• _REQUISITOS DO EXERCÍCIO_:
• 1. Liste todos os títulos de filmes, peças e programas de televisão mencionados no trecho sobre o filme Hitler Terceiro Mundo.
• 2. Transcreva a parte do trecho sobre o filme Hitler Terceiro Mundo que começa nas palavras "Bodanzky, apesar de" e termina logo depois de "do Cinema Marginal.".

• _TRECHO FORNECIDO_:
..........

Em 1968, Agrippino dirige o filme Hitler Terceiro Mundo, uma obra completamente experimental, quase tão sem nexo, quanto as anteriores. O jovem diretor Jorge Bodanzky, que conhecia Agrippino desde essa época, conta que Agrippino tinhas as idéias, mas não tinha a menor noção técnica para realizar um filme. Mesmo assim, como tinha simpatizado com Agrippino e como já frequentava as discussões filosóficas do Sonda, resolveu ajudá-lo na realização técnica. Bodanzky tinha acabado de voltar da Alemanha onde tinha ido estudar Cinema no Instituto de Cinema Ulm. No retorno, já havia trabalhando com o diretor Antunes Filho no filme Compasso de Espera – que aliás, fora censurado no ano de 1969, sendo liberado apenas 3 anos depois - e na filmagem da peça Balcão, baseada na obra de Jean Genet, com produção de Ruth Escobar.
 
Bodanzky, apesar de figurar nos créditos do filme como Diretor de Fotografia, junto a Maria Esther, foram os grandes responsáveis pela conclusão do filme, que contava com o esforço do pessoal do Grupo Sonda, além de Ruth Escobar, Eugênio Kusnet e Jô Soares, que já fazia sucesso na televisão com Família Trapo. Jorge coletava restos de filmes que não tinham sido utilizados em outras montagens, juntava tudo em sacos pretos e usava-os em sequências curtas na montagem do filme de Agrippino – prática aliás, muito comum no grupo do Cinema Marginal.
 
O resultado, foi um filme esteticamente estranho e aparentemente genial. Com cenas inusitadas, filmadas num necrotério, com mortos reais, ou com um obeso Jô Soares vomitando – um vômito real - num restaurante japonês, depois de tanto comer, o filme torna-se um ícone cult da geração. O filme ainda conta com uma cena onde Hitler dialoga, com um áudio editado ao contrário, como no som de um disco girado no anti-horário, em que críticos a consideram genial – mas que de fato, pode ter sido uma afronta do estúdio de montagem de áudio, por não receber os honorários. Enfim, coisas de Agrippino.

..........

• _MATERIAL DE ORIGEM_:
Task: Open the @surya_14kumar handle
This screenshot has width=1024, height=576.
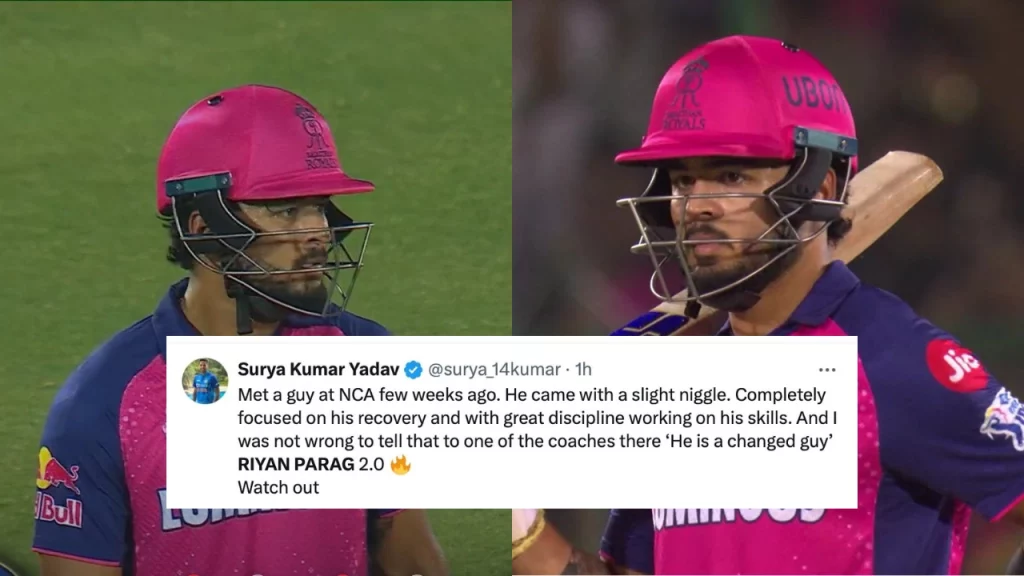Action: (x=494, y=370)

..........

• _SOLUÇÕES DAS TAREFAS_:
• 1.
Hitler Terceiro Mundo
Compasso de Espera
Balcão
Família Trapo

• 2.
Bodanzky, apesar de figurar nos créditos do filme como Diretor de Fotografia, junto a Maria Esther, foram os grandes responsáveis pela conclusão do filme, que contava com o esforço do pessoal do Grupo Sonda, além de Ruth Escobar, Eugênio Kusnet e Jô Soares, que já fazia sucesso na televisão com Família Trapo. Jorge coletava restos de filmes que não tinham sido utilizados em outras montagens, juntava tudo em sacos pretos e usava-os em sequências curtas na montagem do filme de Agrippino – prática aliás, muito comum no grupo do Cinema Marginal.